Dans une métropole comme Marseille, deuxième ville de France, le fléau de l'habitat indigne qui devrait être vigoureusement combattu révèle d'un choix politique qui n'existe pas. A ce propos, la société Soléam, chargée de mettre en œuvre le réaménagement du centre-ville a publié au mois de Janvier de cette année un rapport indiquant que sur les 3450 logements recensés, 48% des immeubles, soit environ 1600 logements, sont considérés comme du bâti indécent ou dégradé. Mais à l'issue d'" une unique réunion consacrée au projet de rénovation, il a été décidé que le protocole imaginé par l'équipe en charge du plan guide devra attendre le prochain mandat ".( Source Marsactu)
En résumé, le centre-ville doit être attractif pour les touristes au détriment des habitants Toujours d'après la mairie la rénovation d'un tel parc d'immeubles insalubres représente une tache coûteuse et compliquée compte tenu de la multiplicité des interlocuteurs ! A celles des propriétaires, souvent marchands de sommeil, s'ajoutent les compétences partagées entre l’État et la municipalité .Désormais Ministre chargé de la Ville et du Logement, Julien Denormandie avait présenté le 10 Octobre à la préfecture de Marseille une stratégie dans laquelle la ville apparaît comme un des 14 sites de priorité nationale du plan « Initiatives copropriétés », mis en œuvre à partir de Janvier 2019.

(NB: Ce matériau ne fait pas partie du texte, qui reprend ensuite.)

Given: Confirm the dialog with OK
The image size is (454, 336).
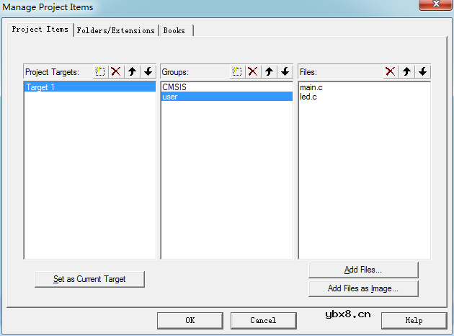Looking at the screenshot, I should click(x=190, y=320).
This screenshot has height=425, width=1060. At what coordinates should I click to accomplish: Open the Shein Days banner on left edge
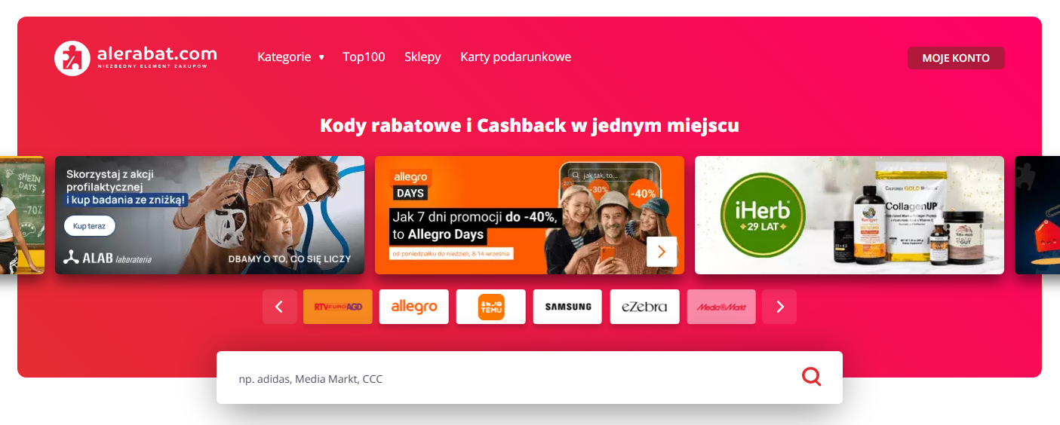[x=22, y=215]
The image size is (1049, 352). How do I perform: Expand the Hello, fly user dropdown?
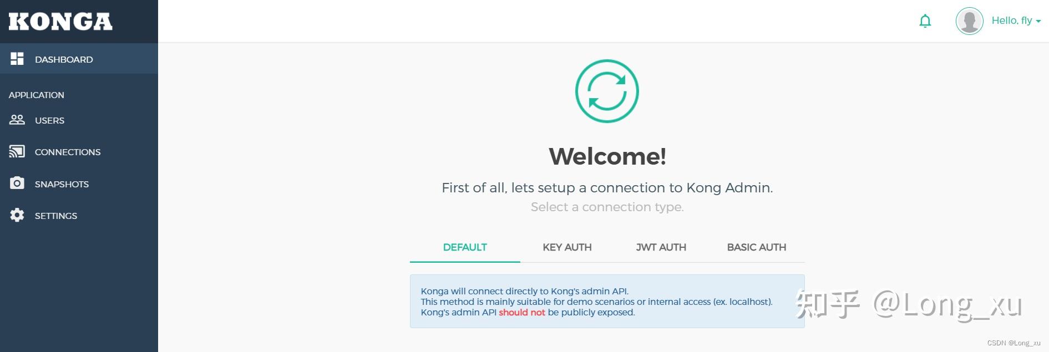pos(1016,21)
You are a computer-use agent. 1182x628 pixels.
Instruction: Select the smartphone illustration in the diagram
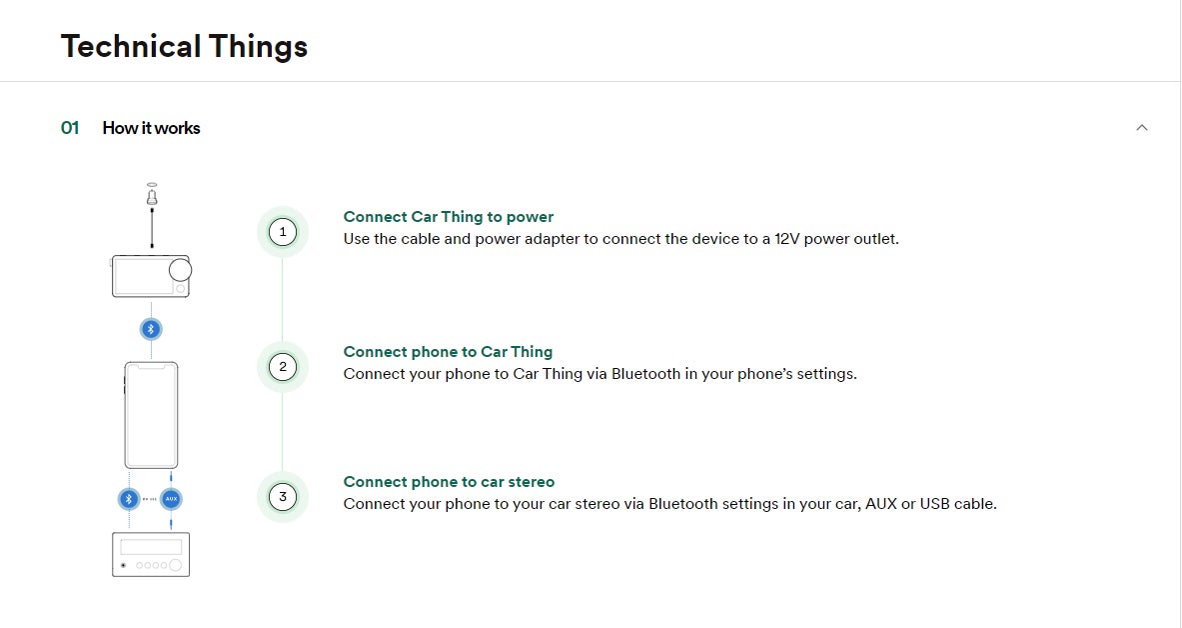(x=151, y=413)
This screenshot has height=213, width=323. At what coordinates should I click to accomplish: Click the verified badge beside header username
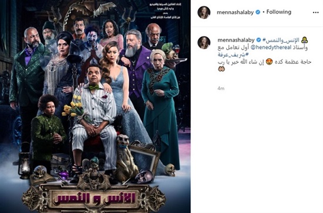coord(258,12)
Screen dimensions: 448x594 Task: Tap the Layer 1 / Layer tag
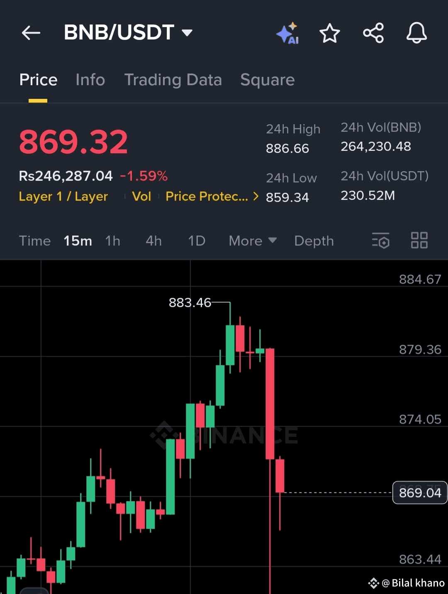63,196
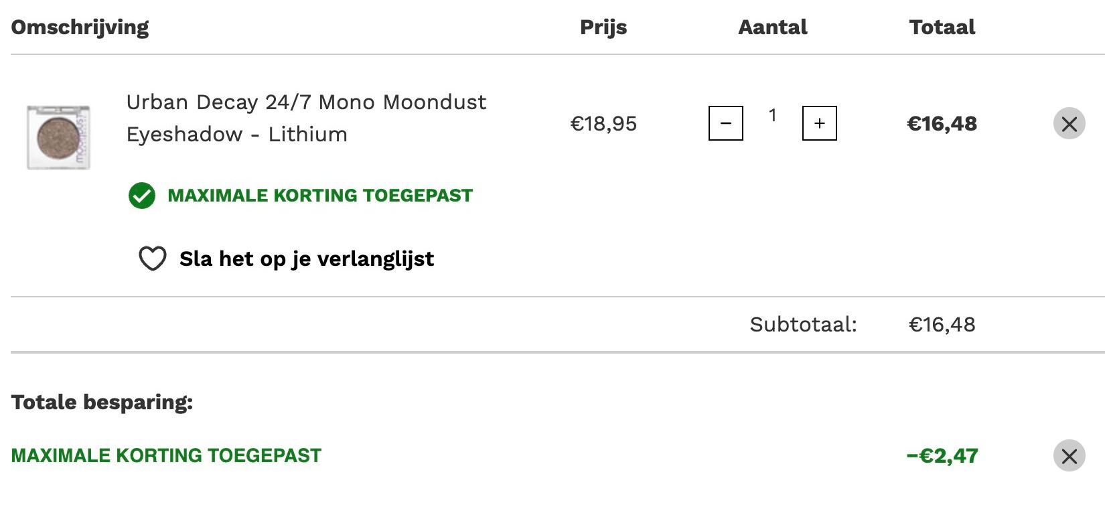Select the bold item total €16,48
Screen dimensions: 1105x509
pyautogui.click(x=942, y=124)
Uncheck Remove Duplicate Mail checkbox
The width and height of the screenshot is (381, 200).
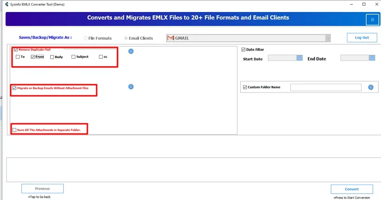click(x=16, y=49)
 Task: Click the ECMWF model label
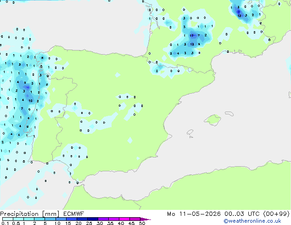74,214
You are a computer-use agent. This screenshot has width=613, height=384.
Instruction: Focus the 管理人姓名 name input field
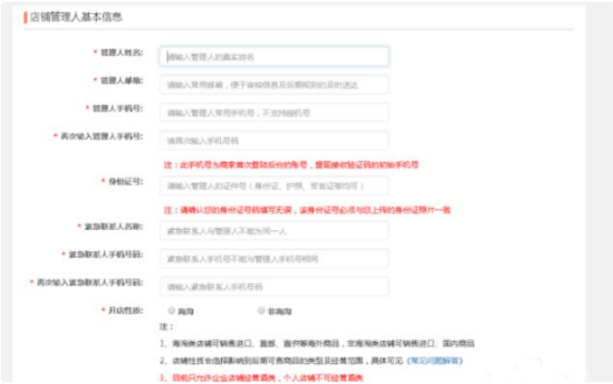pos(273,57)
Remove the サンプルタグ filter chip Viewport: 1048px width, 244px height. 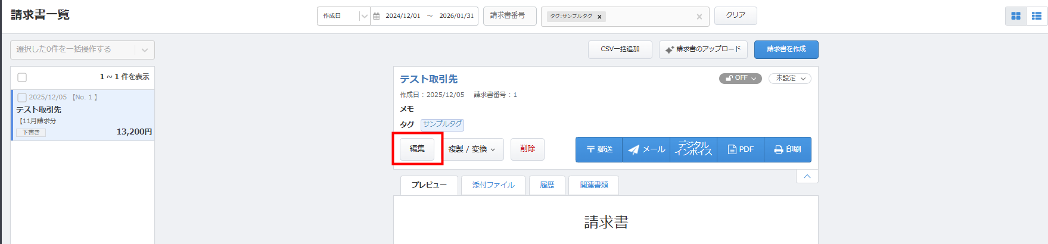tap(599, 17)
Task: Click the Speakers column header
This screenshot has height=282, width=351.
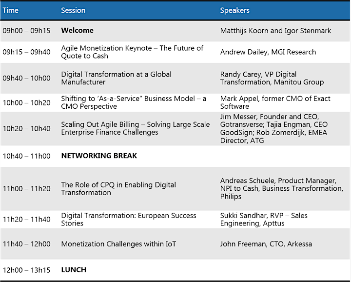Action: click(x=234, y=11)
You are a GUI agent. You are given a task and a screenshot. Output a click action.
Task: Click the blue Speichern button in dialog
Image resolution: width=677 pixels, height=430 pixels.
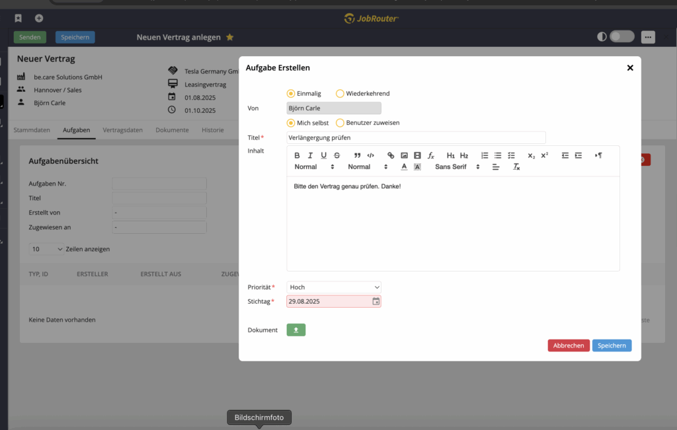[x=612, y=345]
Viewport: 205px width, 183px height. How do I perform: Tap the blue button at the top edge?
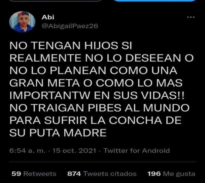tap(155, 1)
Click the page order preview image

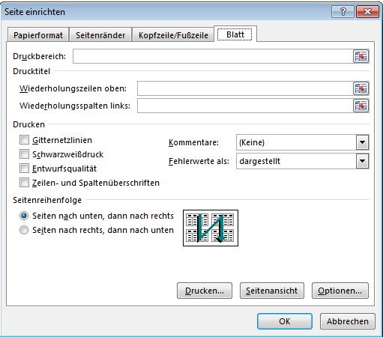[211, 228]
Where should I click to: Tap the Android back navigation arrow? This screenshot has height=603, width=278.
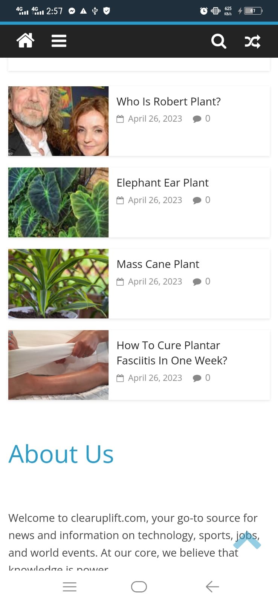click(212, 586)
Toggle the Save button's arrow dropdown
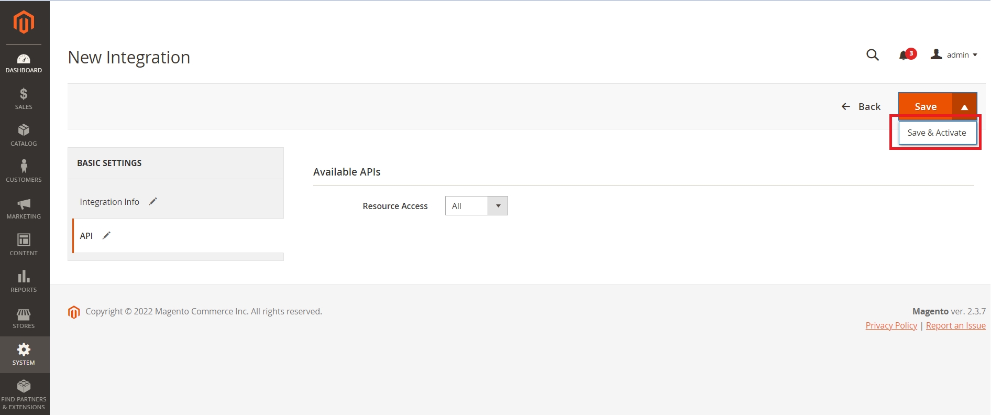The width and height of the screenshot is (991, 415). [964, 107]
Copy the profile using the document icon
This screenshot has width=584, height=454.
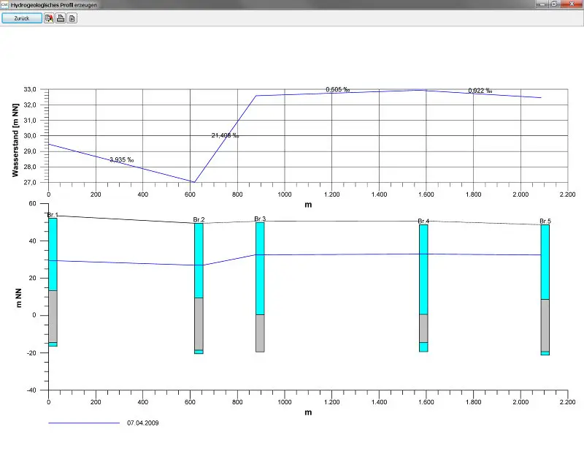click(x=72, y=18)
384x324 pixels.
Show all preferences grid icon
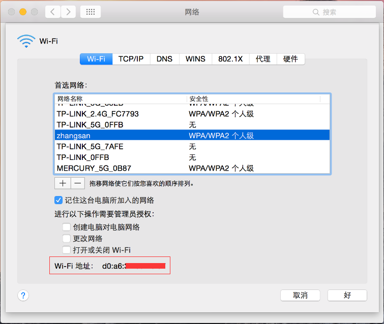pos(91,12)
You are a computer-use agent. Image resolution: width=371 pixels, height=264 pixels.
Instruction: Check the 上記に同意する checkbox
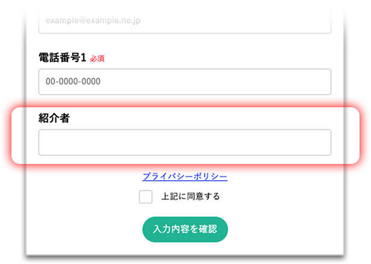coord(146,196)
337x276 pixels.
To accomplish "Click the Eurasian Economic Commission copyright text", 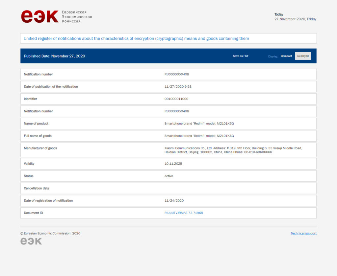I will click(50, 233).
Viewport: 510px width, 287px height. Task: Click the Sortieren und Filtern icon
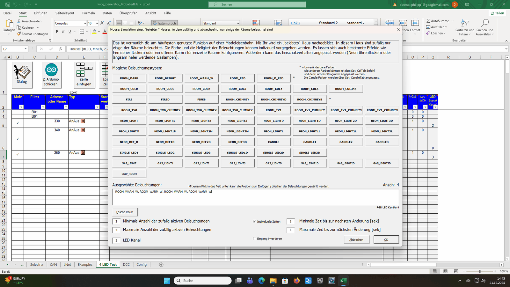point(465,23)
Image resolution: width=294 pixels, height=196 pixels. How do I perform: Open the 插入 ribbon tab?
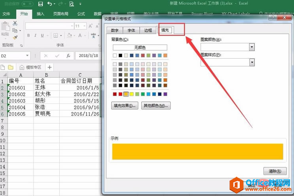[40, 14]
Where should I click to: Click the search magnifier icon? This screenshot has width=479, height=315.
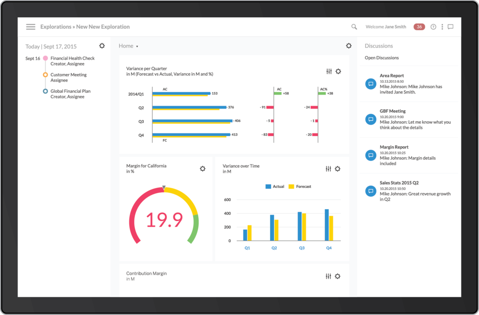[x=354, y=27]
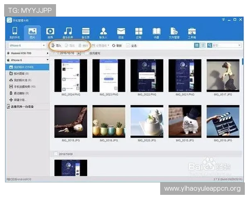249x199 pixels.
Task: Click the Import (导入) button
Action: pyautogui.click(x=56, y=46)
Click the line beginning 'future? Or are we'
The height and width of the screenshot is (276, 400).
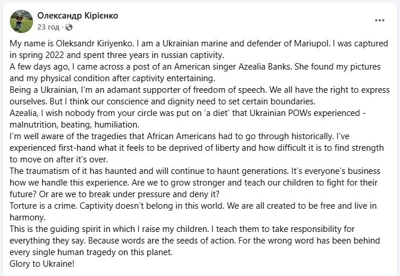tap(115, 194)
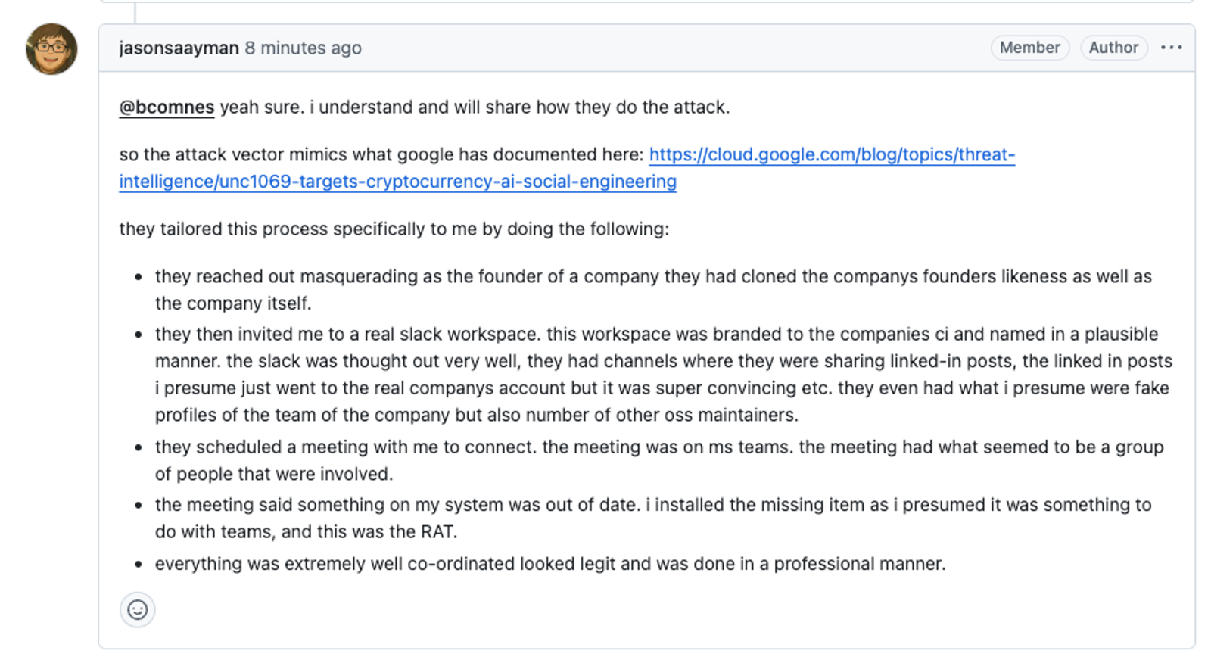Click the smiley icon below the bullet list
Viewport: 1211px width, 663px height.
137,609
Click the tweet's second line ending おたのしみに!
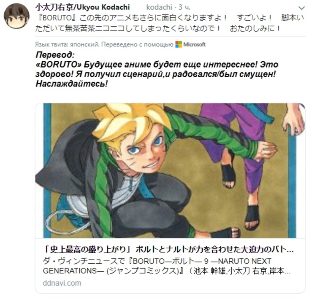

Mais Il aura fallu l'écroulement de ces deux immeubles pour que l’État se préoccupe de ce combat. Le gouvernement a annoncé des mesures par un courrier a été envoyé le 13 Novembre au Maire de Marseille et à la présidente du Conseil Général visant à établir une politique partenariale qui suppose « l'engagement sans faille et durable de tous les acteurs », la situation de la ville devenant une priorité absolue dans le cadre d'une « lutte sans merci contre les marchands de sommeil qui exploitent la misère d'un grand nombre de nos concitoyens. » L’État semble ici vouloir reprendre la main, en mettant la ville sous tutelle, mais les habitants évacuées attendent des actes, face à l'inertie des acteurs locaux.
Une pauvreté sans issue ?
Il n'est un secret pour personne que Marseille est l'une des villes les plus pauvres de France, avec un chômage structurel, des inégalités frappantes et des mécanismes de redistribution ne fonctionnant pas. La Canebière, jouxtant le quartier Noailles dessine la frontière entre les Quartiers Nord composé essentiellement d'un ensemble balkanisé de cités de tailles diverses, face à l’opulence des Quartiers Sud, proches de la mer, longée par un balcon somptueux, la Corniche. Cette pauvreté contemporaine est liée au fait qu'il n'y ait plus d'activité industrielle dans le centre-ville, depuis la fin du système industrialo-portuaire dans les années 1970. Les pauvres qui y habitent ne sont pas des migrants fraîchement débarqués, mais des citoyens établis, en grande partie sans occupation professionnelle. Une étude de l'INSEE réalisée en juin 2015 établit les statistiques suivantes :
- le 3ème arrondissement ( Belle de Mai) est le plus pauvre des communes de France métropolitaine, avec plus d'un habitant sur deux qui vit sous le seuil de pauvreté ( 51, 3%)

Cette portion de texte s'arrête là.